Hi, I'm loving Kerbalism but have a question about the 'incentivize redundancy' option. From what I read, the idea is that building redundancy into a system should be better than simply choosing the "high quality" part option for increased reliability. I got curious as the the specific numbers and in the code it seems that it works the following way: when one component fails in a redundancy group, the other components in that same group have the time until their next failure doubled. I gathered that from the following bit of code:
if (m.redundancy == redundancy)
{
m.next += m.next - m.last;
}
and also the similar bit for unloaded vessels.
So I actually modeled out this formula to try to get accurate reliability estimates for parts.
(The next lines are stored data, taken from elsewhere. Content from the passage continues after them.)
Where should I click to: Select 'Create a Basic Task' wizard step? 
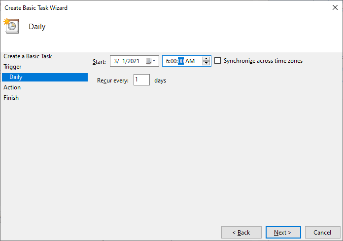point(28,56)
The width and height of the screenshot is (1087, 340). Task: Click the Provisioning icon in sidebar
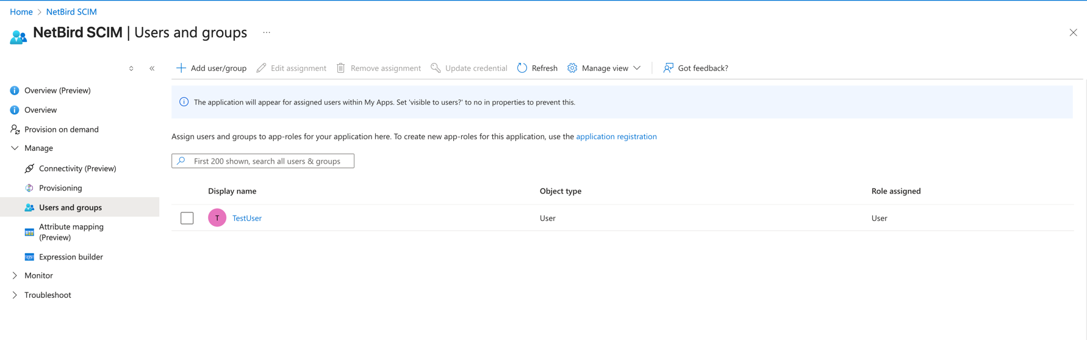coord(29,188)
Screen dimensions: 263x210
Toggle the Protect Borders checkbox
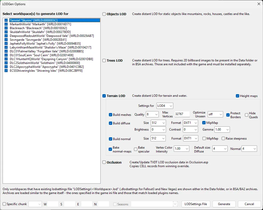(x=228, y=115)
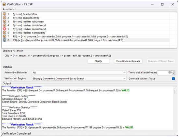Expand the Verification Engine combo box
Image resolution: width=179 pixels, height=137 pixels.
[x=79, y=78]
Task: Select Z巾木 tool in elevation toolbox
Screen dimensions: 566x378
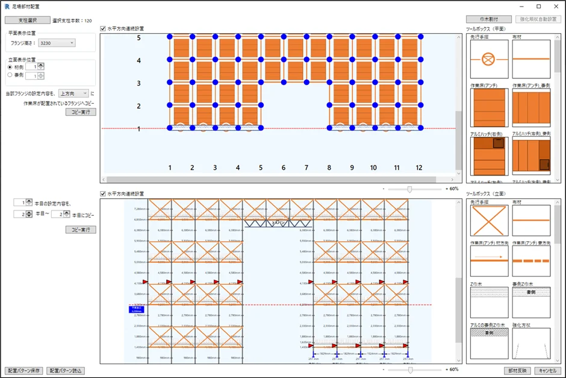Action: [x=489, y=303]
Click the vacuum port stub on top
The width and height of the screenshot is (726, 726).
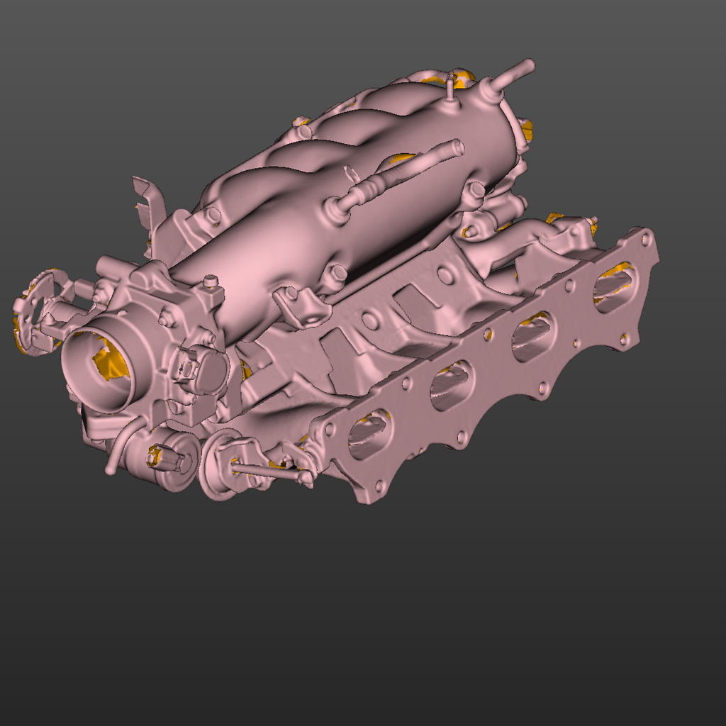452,85
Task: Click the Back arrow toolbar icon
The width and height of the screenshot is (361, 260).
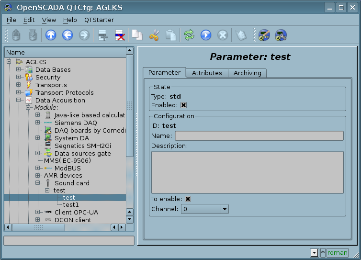Action: tap(68, 35)
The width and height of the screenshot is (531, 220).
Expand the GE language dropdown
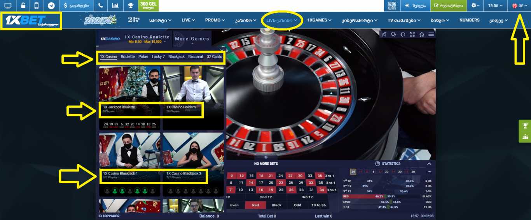[x=519, y=6]
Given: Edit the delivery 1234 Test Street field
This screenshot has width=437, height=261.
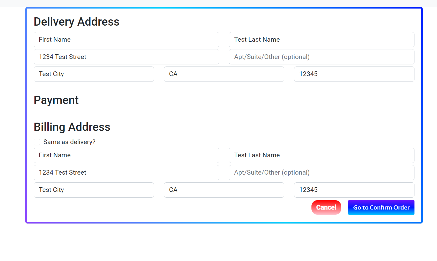Looking at the screenshot, I should (x=126, y=57).
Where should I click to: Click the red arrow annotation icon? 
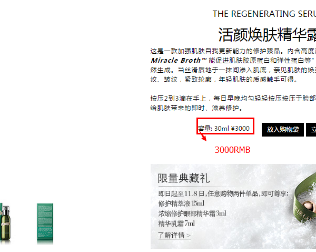[203, 136]
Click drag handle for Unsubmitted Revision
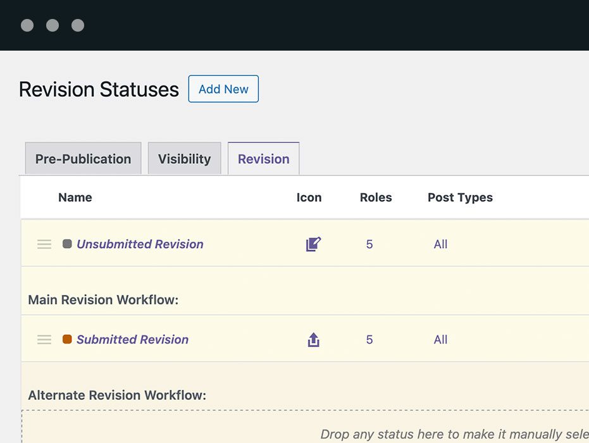The image size is (589, 443). [x=44, y=244]
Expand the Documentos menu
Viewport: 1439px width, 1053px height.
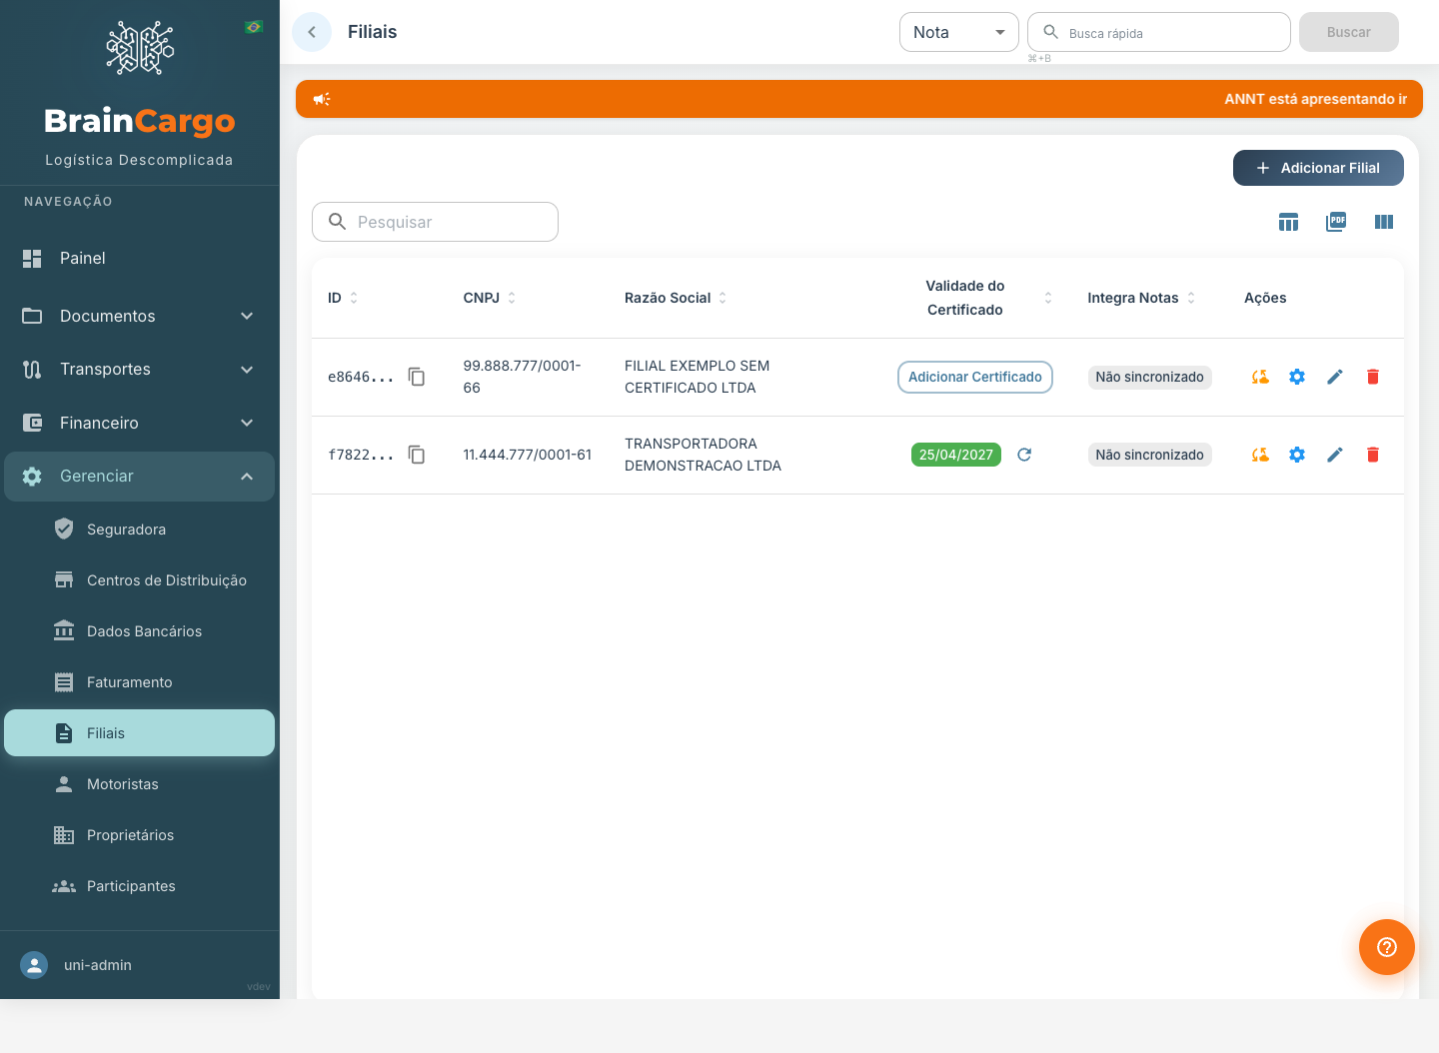[x=140, y=316]
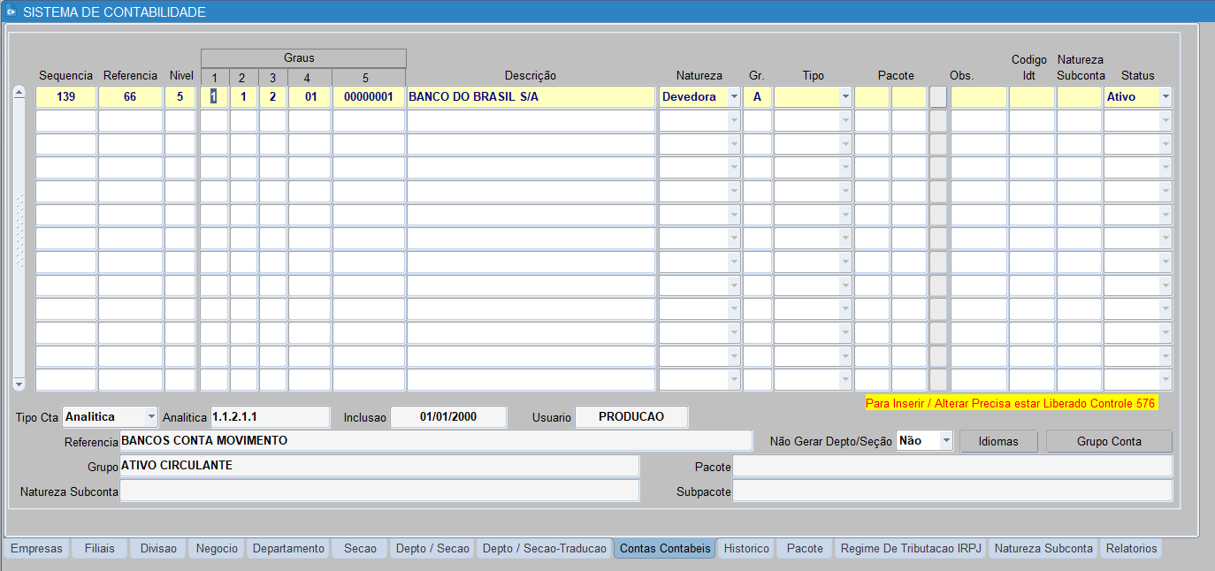Click the Descrição field with BANCO DO BRASIL S/A
1215x571 pixels.
coord(531,97)
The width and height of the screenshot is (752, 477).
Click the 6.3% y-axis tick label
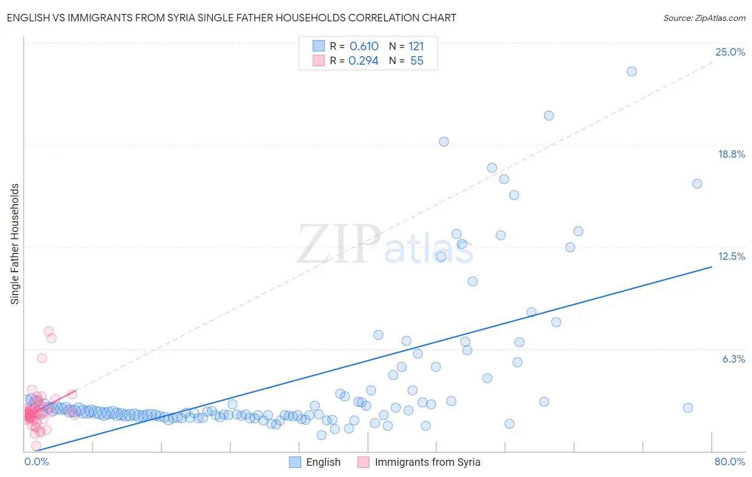(x=733, y=359)
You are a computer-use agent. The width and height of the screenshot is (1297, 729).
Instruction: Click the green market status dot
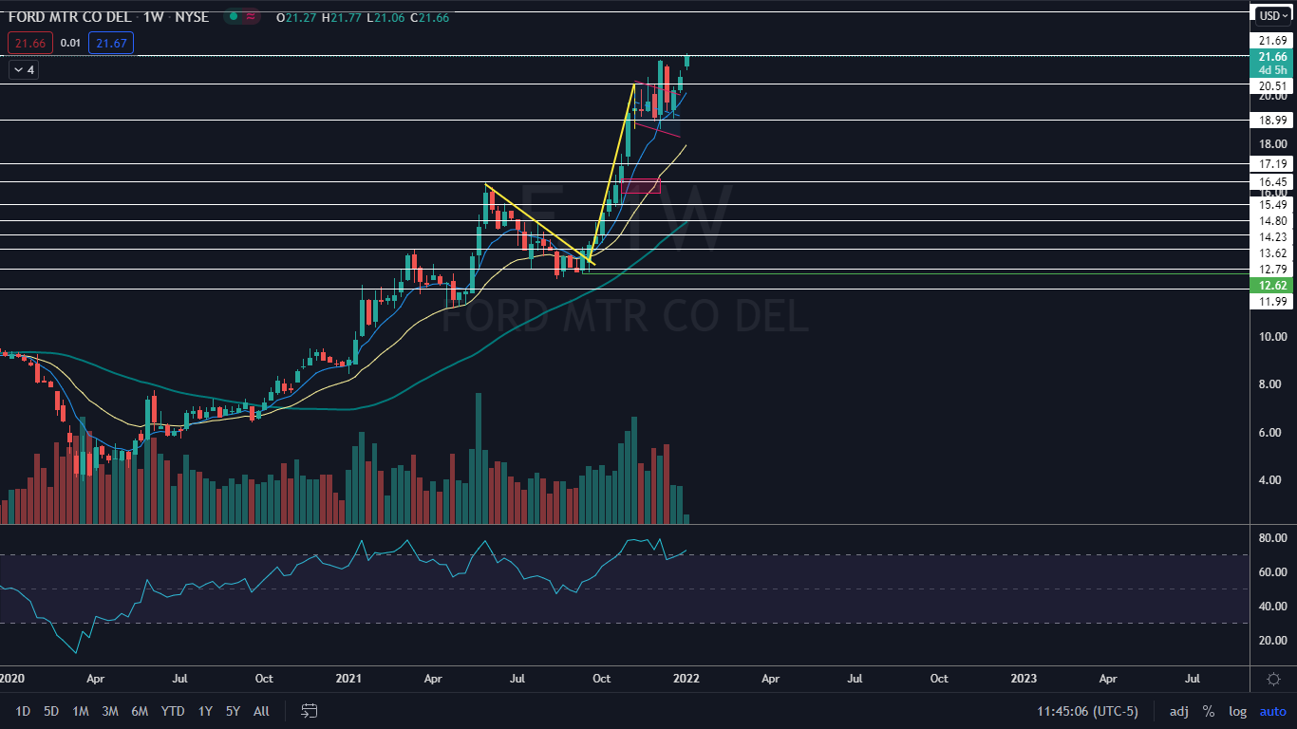tap(232, 17)
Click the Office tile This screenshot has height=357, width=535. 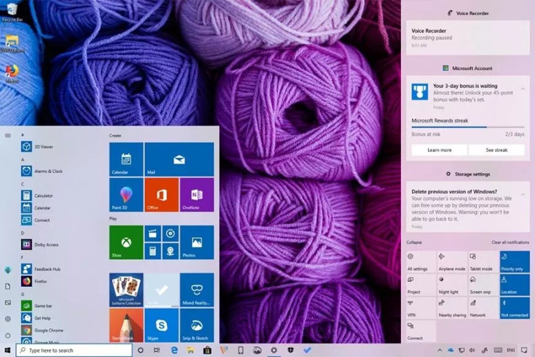tap(161, 195)
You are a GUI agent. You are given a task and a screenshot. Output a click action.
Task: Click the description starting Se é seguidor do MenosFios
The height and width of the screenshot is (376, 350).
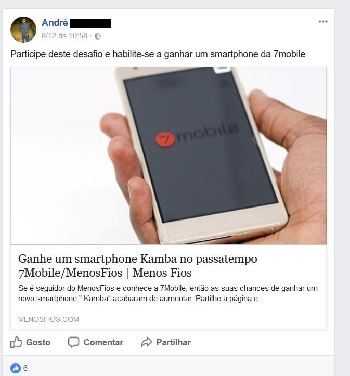pyautogui.click(x=168, y=293)
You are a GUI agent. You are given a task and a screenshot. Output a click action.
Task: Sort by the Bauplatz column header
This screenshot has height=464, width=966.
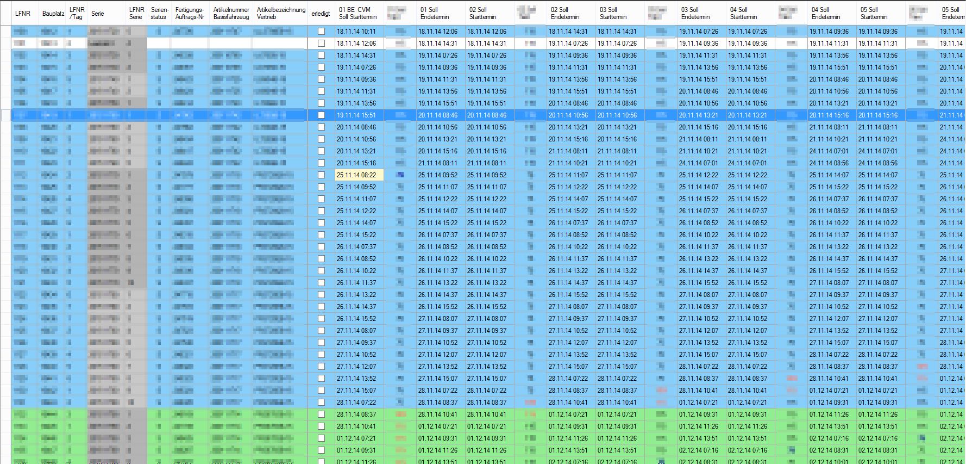(x=53, y=13)
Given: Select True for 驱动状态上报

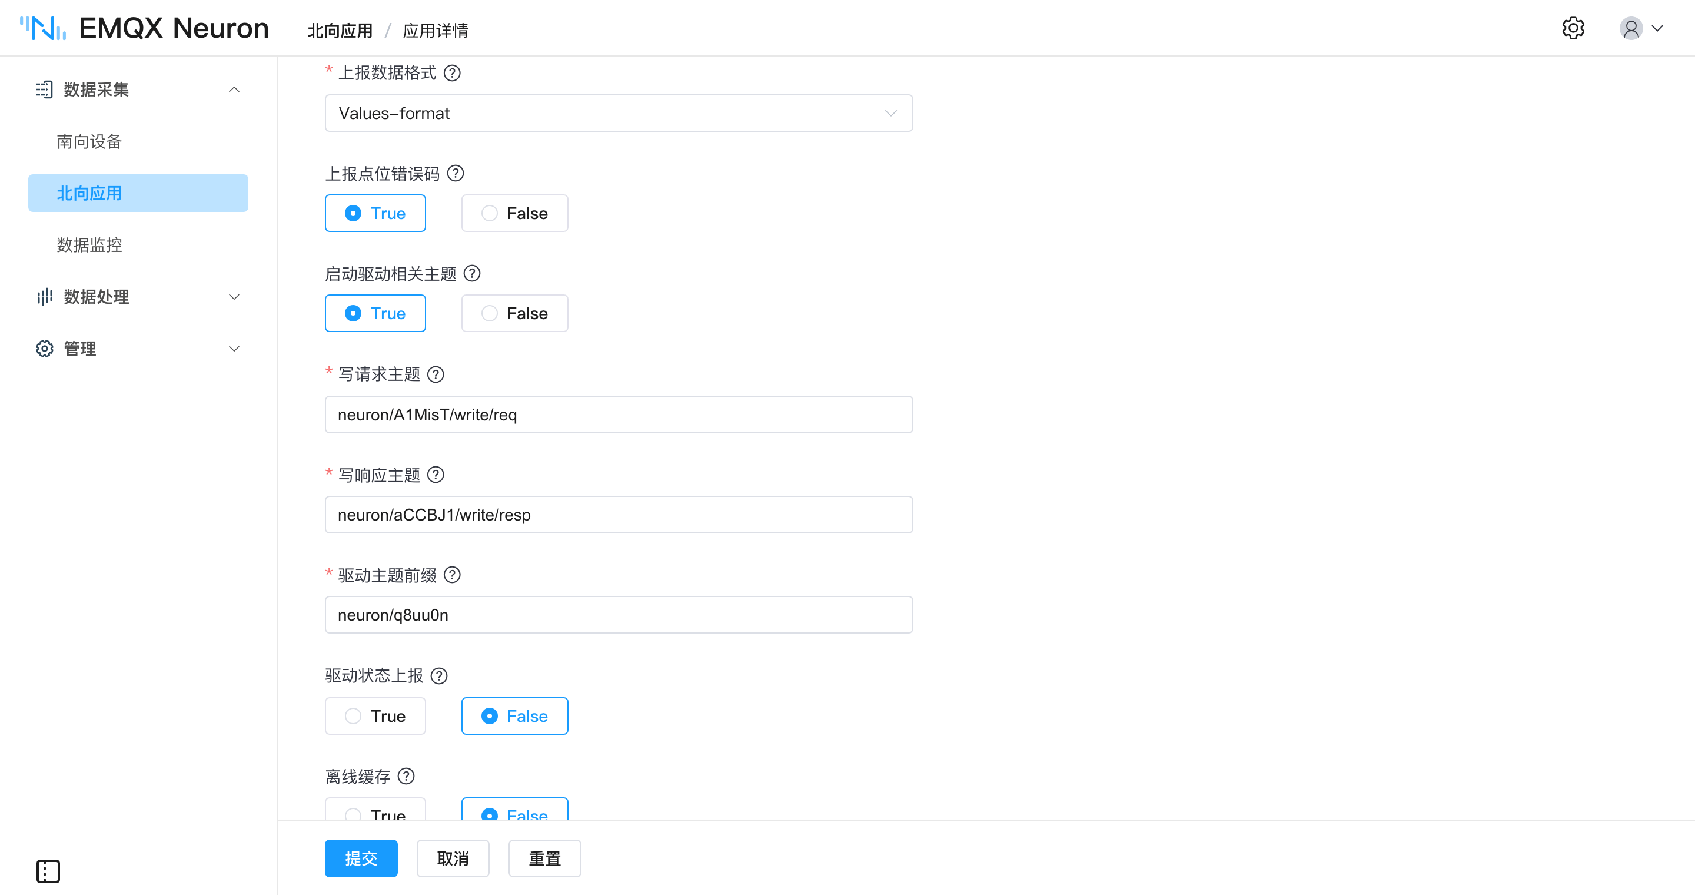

However, I noticed that even with the incentivization bonus, redundancy isn't often the best option as far as I can tell. Here's some plots I made for an antenna component:
As you can see, the high quality part is barely worse than double normal components for the short term, and better after about the MTBF is reached. Considering the weight savings of using the high quality parts (seems to only add 10% in this case), it seems that I would always chose high quality. If I needed really good reliability I'm guessing 2 high quality components beats 3x and 4x redundancy, but I didn't actually model that. Also, I should note I assumed single part failure times are calculated assuming a constant failure rate, so thus an exponentially decaying survival function i.e.: S(t) = e^(-t/MTBF).
Is this how the option was intended? Also, perhaps have I missed something or misinterpreted the code? I really like the idea of needing redundancy, but right now it just doesn't seem worth it.